Recorded data:

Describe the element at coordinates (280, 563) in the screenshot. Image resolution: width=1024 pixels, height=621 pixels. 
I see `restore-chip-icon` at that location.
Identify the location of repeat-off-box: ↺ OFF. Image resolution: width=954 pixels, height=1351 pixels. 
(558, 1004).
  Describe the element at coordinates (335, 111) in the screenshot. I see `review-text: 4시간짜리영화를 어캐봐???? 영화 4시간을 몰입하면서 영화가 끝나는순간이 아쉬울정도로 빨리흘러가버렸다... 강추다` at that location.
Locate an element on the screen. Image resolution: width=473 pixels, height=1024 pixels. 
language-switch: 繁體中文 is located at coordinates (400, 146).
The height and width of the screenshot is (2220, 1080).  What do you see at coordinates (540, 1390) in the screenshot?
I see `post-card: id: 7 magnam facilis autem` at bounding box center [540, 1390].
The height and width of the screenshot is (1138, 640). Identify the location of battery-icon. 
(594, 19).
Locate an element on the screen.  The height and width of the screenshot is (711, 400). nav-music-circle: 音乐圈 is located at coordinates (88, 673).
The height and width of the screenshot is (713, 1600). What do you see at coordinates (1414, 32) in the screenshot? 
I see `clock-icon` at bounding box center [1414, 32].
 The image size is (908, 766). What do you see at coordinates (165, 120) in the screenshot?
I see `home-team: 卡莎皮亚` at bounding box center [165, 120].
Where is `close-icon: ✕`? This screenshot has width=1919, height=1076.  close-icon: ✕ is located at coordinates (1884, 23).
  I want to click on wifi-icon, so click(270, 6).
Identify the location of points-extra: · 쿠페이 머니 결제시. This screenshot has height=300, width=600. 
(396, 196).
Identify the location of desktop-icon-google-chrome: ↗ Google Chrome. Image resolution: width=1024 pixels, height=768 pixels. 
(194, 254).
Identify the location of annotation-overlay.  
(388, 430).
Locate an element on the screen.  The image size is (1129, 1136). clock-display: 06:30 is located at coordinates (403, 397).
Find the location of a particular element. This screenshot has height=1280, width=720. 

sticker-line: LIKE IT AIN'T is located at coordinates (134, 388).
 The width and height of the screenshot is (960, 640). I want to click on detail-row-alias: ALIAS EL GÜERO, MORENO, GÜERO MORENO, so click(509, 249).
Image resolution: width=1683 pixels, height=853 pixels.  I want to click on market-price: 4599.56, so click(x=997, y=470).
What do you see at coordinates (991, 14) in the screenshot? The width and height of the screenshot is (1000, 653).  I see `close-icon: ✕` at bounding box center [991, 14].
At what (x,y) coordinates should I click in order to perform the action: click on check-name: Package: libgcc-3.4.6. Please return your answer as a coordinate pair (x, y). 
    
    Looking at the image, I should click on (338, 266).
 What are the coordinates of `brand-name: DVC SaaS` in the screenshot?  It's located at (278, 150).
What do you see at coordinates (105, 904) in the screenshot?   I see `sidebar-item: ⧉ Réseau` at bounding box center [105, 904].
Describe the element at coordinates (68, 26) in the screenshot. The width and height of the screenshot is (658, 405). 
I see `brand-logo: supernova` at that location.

* _Request_:
Rewrite the recorded data above as a numbered list with one line per item, leaving out the blank lines.

* _Task response_:
1. Describe the element at coordinates (280, 563) in the screenshot. Image resolution: width=1024 pixels, height=621 pixels. 
2. I see `restore-chip-icon` at that location.
3. Identify the location of repeat-off-box: ↺ OFF. Image resolution: width=954 pixels, height=1351 pixels. 
4. (558, 1004).
5.   Describe the element at coordinates (335, 111) in the screenshot. I see `review-text: 4시간짜리영화를 어캐봐???? 영화 4시간을 몰입하면서 영화가 끝나는순간이 아쉬울정도로 빨리흘러가버렸다... 강추다` at that location.
6. Locate an element on the screen. Image resolution: width=473 pixels, height=1024 pixels. 
7. language-switch: 繁體中文 is located at coordinates (400, 146).
8. The height and width of the screenshot is (2220, 1080).  What do you see at coordinates (540, 1390) in the screenshot?
9. I see `post-card: id: 7 magnam facilis autem` at bounding box center [540, 1390].
10. The height and width of the screenshot is (1138, 640). Identify the location of battery-icon. 
11. (594, 19).
12. Locate an element on the screen.  The height and width of the screenshot is (711, 400). nav-music-circle: 音乐圈 is located at coordinates (88, 673).
13. The height and width of the screenshot is (713, 1600). What do you see at coordinates (1414, 32) in the screenshot? 
14. I see `clock-icon` at bounding box center [1414, 32].
15.  The image size is (908, 766). What do you see at coordinates (165, 120) in the screenshot?
16. I see `home-team: 卡莎皮亚` at bounding box center [165, 120].
17. Where is `close-icon: ✕`? This screenshot has width=1919, height=1076.  close-icon: ✕ is located at coordinates (1884, 23).
18.   I want to click on wifi-icon, so click(270, 6).
19. Identify the location of points-extra: · 쿠페이 머니 결제시. This screenshot has height=300, width=600. 
20. (396, 196).
21. Identify the location of desktop-icon-google-chrome: ↗ Google Chrome. Image resolution: width=1024 pixels, height=768 pixels. 
22. (194, 254).
23. Identify the location of annotation-overlay.  
24. (388, 430).
25. Locate an element on the screen.  The image size is (1129, 1136). clock-display: 06:30 is located at coordinates (403, 397).
26. Find the location of a particular element. This screenshot has height=1280, width=720. 
27. sticker-line: LIKE IT AIN'T is located at coordinates (134, 388).
28.  The width and height of the screenshot is (960, 640). I want to click on detail-row-alias: ALIAS EL GÜERO, MORENO, GÜERO MORENO, so click(509, 249).
29. Image resolution: width=1683 pixels, height=853 pixels.  I want to click on market-price: 4599.56, so click(x=997, y=470).
30. What do you see at coordinates (991, 14) in the screenshot? The width and height of the screenshot is (1000, 653).  I see `close-icon: ✕` at bounding box center [991, 14].
31. At what (x,y) coordinates should I click in order to perform the action: click on check-name: Package: libgcc-3.4.6. Please return your answer as a coordinate pair (x, y). 
32.     Looking at the image, I should click on (338, 266).
33.  What are the coordinates of `brand-name: DVC SaaS` in the screenshot?  It's located at (278, 150).
34. What do you see at coordinates (105, 904) in the screenshot?   I see `sidebar-item: ⧉ Réseau` at bounding box center [105, 904].
35. Describe the element at coordinates (68, 26) in the screenshot. The width and height of the screenshot is (658, 405). 
36. I see `brand-logo: supernova` at that location.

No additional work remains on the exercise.